Trump’s miraculous timeline has run headlong into reality, however. On the same day that he declared “the cure” was near, Johnson & Johnson became the second pharmaceutical giant, after AstraZeneca, to halt its vaccine trial. A third trial, a government-run test of a monoclonal antibody manufactured by Eli Lilly & Co., was also paused. Each move was prompted by safety concerns.
And on Friday, Pfizer said it will not be able to seek an emergency use authorization from the FDA until the third week of November, at the earliest, seemingly making a vaccine before Election Day all but impossible.
Trump’s notion of a vaccine as a cure-all for the pandemic is similarly miraculous, according to medical experts.
“The vaccines, although they’re wonderful, are not going to make the virus magically disappear,” said Tom Frieden, a former CDC director who is president of Resolve to Save Lives. “There’s no fairy-tale ending to this pandemic. We’re going to be dealing with it at least through 2021, and it’s likely to have implications for how we do everything from work to school, even with vaccines.”
Frieden added: “Remember, we have vaccines against the flu, and we still have flu.”
The article goes on to describe the pressure that Trump and his chief of staff Mark Meadows are putting on the CDC, the FDA, and the NIH to accelerate the approval of a vaccine before November 3, election day. Pence has been assigned the job of smooth-talking the governors and assuring them that a vaccination will soon be available. Meanwhile, the politicization of the vaccine approval process has caused a decline in the proportion of the public that is willing to take a new vaccine if it becomes available.

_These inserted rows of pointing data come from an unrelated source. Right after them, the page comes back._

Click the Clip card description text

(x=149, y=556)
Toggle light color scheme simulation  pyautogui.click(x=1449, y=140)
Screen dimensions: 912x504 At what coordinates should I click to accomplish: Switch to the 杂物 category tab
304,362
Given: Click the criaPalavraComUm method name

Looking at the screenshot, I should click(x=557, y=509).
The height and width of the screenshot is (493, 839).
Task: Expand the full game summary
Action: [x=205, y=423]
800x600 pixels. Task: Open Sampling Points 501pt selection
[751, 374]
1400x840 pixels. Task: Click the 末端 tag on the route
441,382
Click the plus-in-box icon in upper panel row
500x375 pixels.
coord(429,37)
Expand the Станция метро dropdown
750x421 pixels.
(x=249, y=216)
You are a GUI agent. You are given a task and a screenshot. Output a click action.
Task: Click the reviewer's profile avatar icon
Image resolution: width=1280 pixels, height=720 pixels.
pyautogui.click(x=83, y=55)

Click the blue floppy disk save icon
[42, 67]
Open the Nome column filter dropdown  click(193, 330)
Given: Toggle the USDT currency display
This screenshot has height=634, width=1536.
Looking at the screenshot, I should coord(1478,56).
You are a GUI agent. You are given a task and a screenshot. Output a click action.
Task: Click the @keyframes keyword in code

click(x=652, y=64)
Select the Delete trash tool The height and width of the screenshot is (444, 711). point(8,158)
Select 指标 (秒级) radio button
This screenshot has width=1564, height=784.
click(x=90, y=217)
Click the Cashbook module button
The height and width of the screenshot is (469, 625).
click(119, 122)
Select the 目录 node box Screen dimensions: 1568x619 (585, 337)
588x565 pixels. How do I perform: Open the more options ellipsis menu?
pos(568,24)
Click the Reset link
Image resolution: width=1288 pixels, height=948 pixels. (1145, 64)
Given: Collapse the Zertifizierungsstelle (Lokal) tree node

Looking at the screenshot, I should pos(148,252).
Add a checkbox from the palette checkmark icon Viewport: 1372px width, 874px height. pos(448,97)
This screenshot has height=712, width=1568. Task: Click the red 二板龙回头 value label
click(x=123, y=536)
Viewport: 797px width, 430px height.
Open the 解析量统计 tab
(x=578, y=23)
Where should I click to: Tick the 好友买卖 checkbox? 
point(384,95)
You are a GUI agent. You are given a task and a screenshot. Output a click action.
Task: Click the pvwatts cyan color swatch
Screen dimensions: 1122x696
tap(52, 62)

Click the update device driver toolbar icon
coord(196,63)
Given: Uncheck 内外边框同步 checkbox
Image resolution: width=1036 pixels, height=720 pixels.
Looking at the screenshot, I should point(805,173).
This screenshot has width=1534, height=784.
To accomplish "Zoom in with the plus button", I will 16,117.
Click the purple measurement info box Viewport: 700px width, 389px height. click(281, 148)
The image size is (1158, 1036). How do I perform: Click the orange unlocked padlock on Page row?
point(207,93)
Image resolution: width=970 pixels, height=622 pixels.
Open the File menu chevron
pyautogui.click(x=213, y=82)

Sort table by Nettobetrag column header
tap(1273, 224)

Trump and his close advisor Scott Atlas have pointed to the Great Barrington Declaration as evidence for their views; it was allegedly signed by 15,000 scientists. However, the Daily Beast was able to scrutinize some of the signers, and among them were obviously fake names.
The White House has reportedly embraced a declaration by a group of scientists arguing for a “herd immunity” strategy to deal with America’s coronavirus pandemic—days after the validity of the declaration came under question due to a number of apparently fake names among its expert signatories, including “Dr. Johnny Bananas.” According to The New York Times, on a call convened Monday by the White House, two anonymous administration officials cited the petition, titled The Great Barrington Declaration, which argues that COVID-19 should be allowed to spread through the population. The declaration’s website claims the petition has been signed by more than 15,000 scientists, but, last week, Sky News found dozens of fake names on the list of medical signatories, including Dr. I.P. Freely, Dr. Person Fakename, and Dr. Johnny Bananas.